Recognized as one of the top game design programs in the United States by The Princeton Review, the USC Games Program has a history of promoting student-developed projects. One of the games that will be presented is Friendshrimp, a single-player, 3-D third-person adventure game. The game revolves around the antics of a mantis shrimp that assists employees at an aquarium with capturing other “rogue shrimp.”
“The game is narration based with a humorous voiceover, instructing or cautioning the shrimp on how to progress through the game, and reacting as his advice is heeded or ignored,” Friendshrimp executive producer and co-lead engineer Arshea Bimal said.
With the expo’s collaboration with Jam City, students will have the chance to work closely with experts in the gaming industry to perform demos of the games they have worked on throughout the past school year.
Bimal is currently enrolled in “CSCI 529: Advanced Games,” which requires students to put together a yearlong master’s capstone project. Students taking the class develop their own games, and the launch of the Game Expo provides them with a platform to present their work.
“It’s one of the longest and most detailed game development classes in the computer science games department,” said Bimal, a computer science graduate student.
Additionally, students enrolled in “CSCI 526: Mobile Games,” “CSCI 524: Networked Artificial Intelligence” and “ITP 485: Programming Games Engines” will also have games on display to demonstrate the engineering aspect of the expo. Projects across disciplines like business and communication will also have the opportunity to be showcased.
“There will be all kinds of other projects,” USC GamePipe Laboratory Director Mike Zyda said. “We have our yearlong advanced games lab, we have the cinematic arts interactive media program, we have students from the computer science games program, we have students from the Marshall School of Business MBA program, we have students from the Annenberg Communications management program. The Games Expo encompasses all games efforts on campus.”
According to Zyda, students who develop games through the “Advanced Games” class have the benefit of a year’s worth of input and design. Other student projects, however, were selected based on their projected level of completion by the date of the Game Expo.

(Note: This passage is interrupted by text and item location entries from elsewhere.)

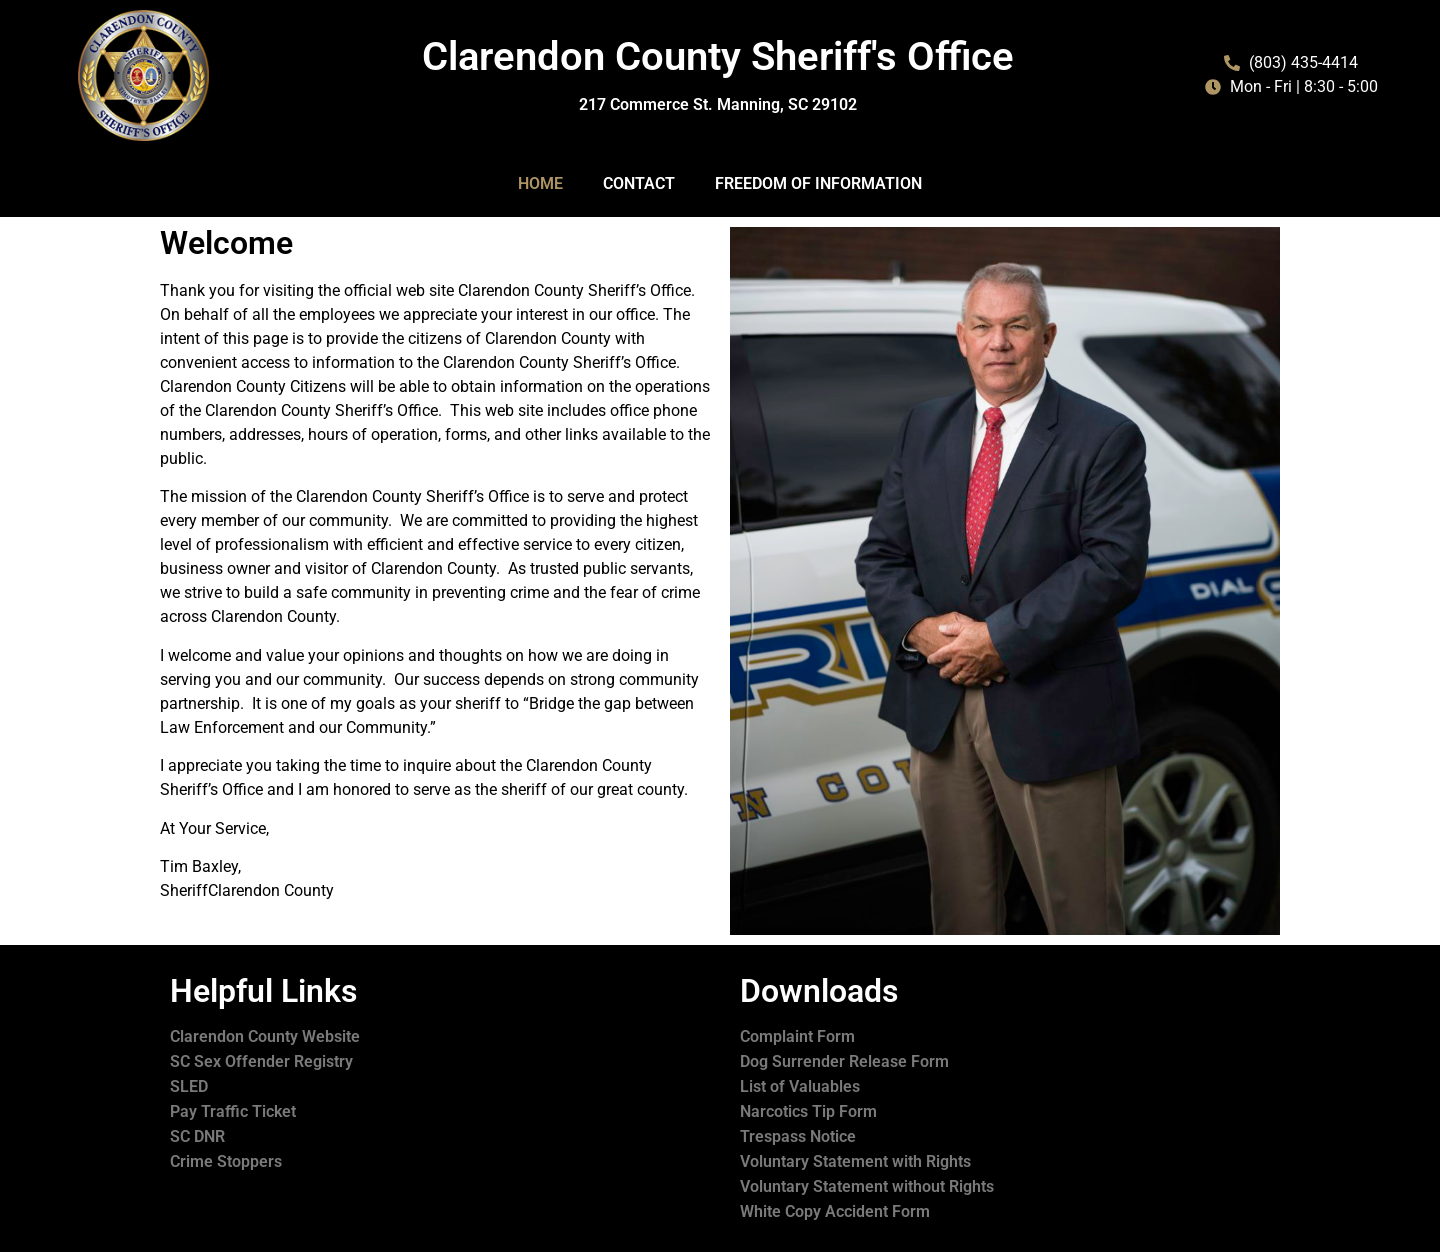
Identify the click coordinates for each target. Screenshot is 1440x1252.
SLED (189, 1086)
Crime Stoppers (226, 1161)
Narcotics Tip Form (808, 1111)
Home (540, 183)
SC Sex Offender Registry (261, 1061)
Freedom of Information (818, 183)
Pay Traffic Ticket (233, 1111)
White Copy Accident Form (835, 1211)
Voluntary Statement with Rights (855, 1161)
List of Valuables (800, 1086)
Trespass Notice (798, 1136)
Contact (639, 183)
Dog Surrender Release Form (844, 1061)
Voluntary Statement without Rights (867, 1186)
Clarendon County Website (265, 1036)
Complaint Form (797, 1036)
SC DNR (197, 1136)
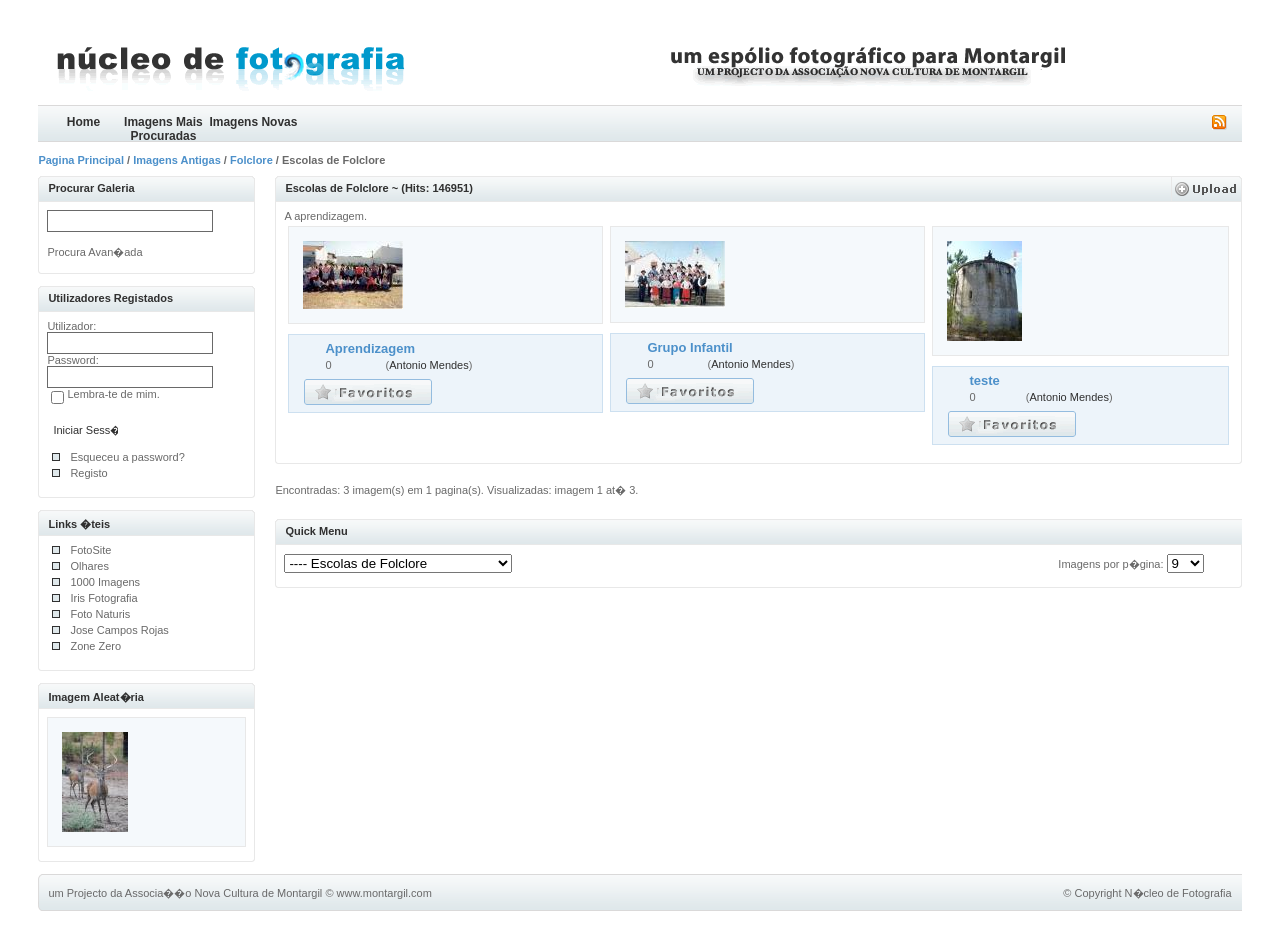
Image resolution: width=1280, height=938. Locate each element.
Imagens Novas (253, 122)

“As a professor, you know which games are the best,” Zyda said. “We try and invite our best, and our students when they know that they are going to be demoing in front of large numbers of industry people, they work hard to make the games look fantastic.”
Zyda said he is worried that attendees may be overwhelmed with the number of games on display, but the Game Expo’s proximity to graduation will attract a broad audience for developers to demo them.
“Students will bring their parents,” Zyda said. “Large numbers of industry people will come, many of our past students as well.”
As a student in the “Networked Artificial Intelligence” class, Yunxiang Fei, a computer science and electrical engineering graduate student, hopes the large body of onlookers will take time to view his game, Aniki Fight, on display and gain from it.
“[We will show] the [artificial intelligence] part of our game as well as some specific features,” Fei said. “[Then] the audience can feel even [a] little game may have lots of things to be accomplished.”
According to Bimal, everyone participating in the event — and her team, in particular — is looking forward to engaging different perspectives when they have attendees demo Friendshrimp.
“The Game Expo is a good way expose our game to a lot of people,” Bimal said. “We’re hoping to get a lot of great feedback on our game.”